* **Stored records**
-----

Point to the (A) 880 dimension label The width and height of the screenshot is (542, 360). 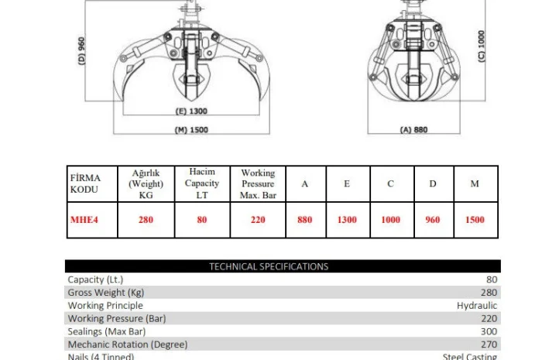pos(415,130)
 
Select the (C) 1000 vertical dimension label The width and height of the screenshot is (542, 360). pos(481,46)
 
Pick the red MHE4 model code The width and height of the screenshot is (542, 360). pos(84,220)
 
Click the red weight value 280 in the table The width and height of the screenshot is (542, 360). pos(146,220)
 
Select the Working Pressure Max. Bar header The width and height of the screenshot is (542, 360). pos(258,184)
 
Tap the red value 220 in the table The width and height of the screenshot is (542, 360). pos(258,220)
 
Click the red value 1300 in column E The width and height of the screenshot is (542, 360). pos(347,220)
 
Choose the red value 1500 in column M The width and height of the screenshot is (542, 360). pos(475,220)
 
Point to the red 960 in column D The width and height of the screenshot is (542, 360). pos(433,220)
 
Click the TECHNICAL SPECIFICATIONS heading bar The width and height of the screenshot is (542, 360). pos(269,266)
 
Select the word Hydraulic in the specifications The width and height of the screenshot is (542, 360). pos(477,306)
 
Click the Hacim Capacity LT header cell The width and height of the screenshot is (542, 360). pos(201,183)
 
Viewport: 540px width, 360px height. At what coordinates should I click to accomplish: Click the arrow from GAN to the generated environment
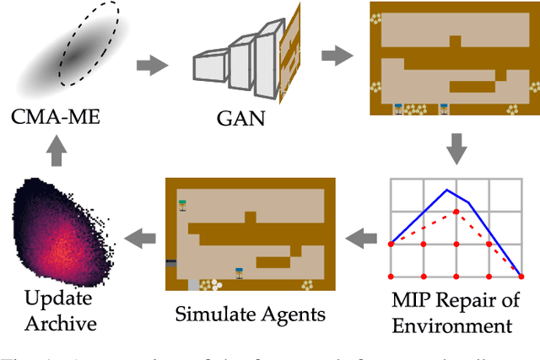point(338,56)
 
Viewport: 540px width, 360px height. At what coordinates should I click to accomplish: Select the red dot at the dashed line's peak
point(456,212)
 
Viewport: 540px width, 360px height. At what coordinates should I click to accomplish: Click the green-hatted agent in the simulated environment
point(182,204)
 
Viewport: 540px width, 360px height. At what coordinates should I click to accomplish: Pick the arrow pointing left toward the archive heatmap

-----

* **DO THIS**
Gather every line of the records above that contains the word "table", and copy each of those lines in full.

* **WRITTEN SOLUTION**
Click the red weight value 280 in the table The width and height of the screenshot is (542, 360). pos(146,220)
Tap the red value 220 in the table The width and height of the screenshot is (542, 360). pos(258,220)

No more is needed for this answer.